The picture that has emerged is far different from the standard yellow and red layers seen in most earth diagrams; much of the upper mantle likely sparkles with vibrant green olivine, while more dark rosy garnets mixed with blue minerals twinkle above the boundary 410 miles down, and earth-toned bridgmanite sits below.
“We need big earthquakes to allow seismic waves to travel through the mantle and core, bounce off the 660-kilometer discontinuity, and travel all the way back through the Earth to be detected at the top of the crust,” Jessica Irving, a geophysicist at Princeton University and an author of the study, told Motherboard.
According to lead author Wenbo Wu, while the statistical model of the study could not pinpoint exact heights, there is “stronger topography than the Rocky Mountains or the Appalachians” at the boundary. Irving added:
“I can’t give you an estimated number. But the mountains on the 660-kilometer boundary could be bigger than Mount Everest. I think future research will be able teach us more about these topographic mountains and how they are distributed around the planet—we see already that some parts of the 660-kilometer boundary are much smoother than others.”

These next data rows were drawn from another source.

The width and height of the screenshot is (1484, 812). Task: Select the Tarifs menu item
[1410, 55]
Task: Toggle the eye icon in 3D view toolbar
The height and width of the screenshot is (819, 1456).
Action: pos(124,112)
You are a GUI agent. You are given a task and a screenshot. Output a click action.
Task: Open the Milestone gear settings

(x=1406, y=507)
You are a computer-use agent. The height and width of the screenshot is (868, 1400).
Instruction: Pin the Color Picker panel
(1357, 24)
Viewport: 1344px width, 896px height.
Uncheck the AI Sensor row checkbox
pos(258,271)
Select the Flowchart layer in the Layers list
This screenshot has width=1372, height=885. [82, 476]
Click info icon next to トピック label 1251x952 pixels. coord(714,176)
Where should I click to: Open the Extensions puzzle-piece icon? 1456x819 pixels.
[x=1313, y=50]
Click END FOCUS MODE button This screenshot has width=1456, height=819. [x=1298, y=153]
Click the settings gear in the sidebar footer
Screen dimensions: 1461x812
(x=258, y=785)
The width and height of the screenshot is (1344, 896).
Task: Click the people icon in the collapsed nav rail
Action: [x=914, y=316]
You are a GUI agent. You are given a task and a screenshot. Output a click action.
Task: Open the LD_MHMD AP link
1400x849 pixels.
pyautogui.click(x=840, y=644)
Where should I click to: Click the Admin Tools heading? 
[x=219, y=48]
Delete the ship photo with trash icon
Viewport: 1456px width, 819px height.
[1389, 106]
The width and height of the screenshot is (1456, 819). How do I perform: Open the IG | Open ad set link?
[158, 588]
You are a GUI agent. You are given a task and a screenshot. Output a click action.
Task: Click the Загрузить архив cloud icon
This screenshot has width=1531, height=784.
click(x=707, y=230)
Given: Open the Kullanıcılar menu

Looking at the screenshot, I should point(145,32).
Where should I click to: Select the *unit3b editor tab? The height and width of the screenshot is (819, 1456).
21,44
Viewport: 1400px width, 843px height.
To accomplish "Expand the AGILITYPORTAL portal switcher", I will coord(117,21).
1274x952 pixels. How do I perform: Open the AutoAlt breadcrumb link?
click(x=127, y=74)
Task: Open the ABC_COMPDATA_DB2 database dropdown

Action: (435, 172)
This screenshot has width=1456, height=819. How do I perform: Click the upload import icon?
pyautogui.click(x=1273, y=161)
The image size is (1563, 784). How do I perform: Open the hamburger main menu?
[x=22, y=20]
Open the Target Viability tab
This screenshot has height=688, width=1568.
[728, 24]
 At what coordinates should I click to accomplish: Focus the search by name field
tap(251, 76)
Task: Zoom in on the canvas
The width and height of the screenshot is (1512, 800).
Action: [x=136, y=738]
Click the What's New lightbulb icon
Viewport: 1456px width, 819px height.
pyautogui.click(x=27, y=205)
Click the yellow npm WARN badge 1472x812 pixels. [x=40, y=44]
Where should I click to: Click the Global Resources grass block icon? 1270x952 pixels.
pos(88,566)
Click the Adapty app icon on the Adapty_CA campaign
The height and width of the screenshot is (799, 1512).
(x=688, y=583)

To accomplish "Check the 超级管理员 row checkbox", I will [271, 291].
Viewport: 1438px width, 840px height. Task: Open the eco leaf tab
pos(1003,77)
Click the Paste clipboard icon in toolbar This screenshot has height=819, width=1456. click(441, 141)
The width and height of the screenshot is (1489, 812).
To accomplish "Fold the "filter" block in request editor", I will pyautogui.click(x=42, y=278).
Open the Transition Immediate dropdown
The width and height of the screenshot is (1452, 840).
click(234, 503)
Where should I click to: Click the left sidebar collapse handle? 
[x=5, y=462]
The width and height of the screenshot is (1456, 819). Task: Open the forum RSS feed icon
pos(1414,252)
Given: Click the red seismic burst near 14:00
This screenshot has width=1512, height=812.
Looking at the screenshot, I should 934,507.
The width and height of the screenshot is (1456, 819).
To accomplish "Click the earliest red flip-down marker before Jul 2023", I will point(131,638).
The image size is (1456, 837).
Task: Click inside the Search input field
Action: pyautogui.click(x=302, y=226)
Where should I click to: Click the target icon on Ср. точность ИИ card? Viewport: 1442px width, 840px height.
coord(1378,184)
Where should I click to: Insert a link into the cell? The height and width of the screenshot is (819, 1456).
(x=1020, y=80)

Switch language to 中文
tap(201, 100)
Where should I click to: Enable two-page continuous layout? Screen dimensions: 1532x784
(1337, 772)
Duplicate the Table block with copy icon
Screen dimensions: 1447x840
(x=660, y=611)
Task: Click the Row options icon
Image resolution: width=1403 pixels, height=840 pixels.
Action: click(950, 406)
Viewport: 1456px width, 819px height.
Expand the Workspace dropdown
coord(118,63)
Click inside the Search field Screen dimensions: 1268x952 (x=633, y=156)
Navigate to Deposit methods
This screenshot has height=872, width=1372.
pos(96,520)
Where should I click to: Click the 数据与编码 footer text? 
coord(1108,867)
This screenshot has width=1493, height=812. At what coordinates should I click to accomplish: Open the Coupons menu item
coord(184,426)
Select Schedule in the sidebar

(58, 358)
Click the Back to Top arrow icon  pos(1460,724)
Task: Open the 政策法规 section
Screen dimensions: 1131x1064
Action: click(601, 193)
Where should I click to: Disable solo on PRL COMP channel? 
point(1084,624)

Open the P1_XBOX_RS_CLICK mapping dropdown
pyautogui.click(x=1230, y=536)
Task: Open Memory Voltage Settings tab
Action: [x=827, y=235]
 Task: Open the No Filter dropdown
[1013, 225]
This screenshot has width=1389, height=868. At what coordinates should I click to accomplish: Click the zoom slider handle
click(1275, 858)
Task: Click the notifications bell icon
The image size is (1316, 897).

To peer into Earth’s innards Wu and his team turned to the reverberations from really big earthquakes. These earthquakes dug up some surprising information: Some regions of the boundary where the deep mountains reside are remarkably rugged, with towering crags rising from the flanks of the subterranean peaks. National Geographic explains:
“The ruggedness could be a graveyard for rocky slabs that descended from the surface at subduction zones, where one tectonic plate gets shoved beneath another. As a slab sinks down, pieces eventually break free and continue their slide into the deep. But, it seems, some may get hung up 410 miles down, and the piling up of these slabs might be what creates the rough, craggy part of the boundary zone.”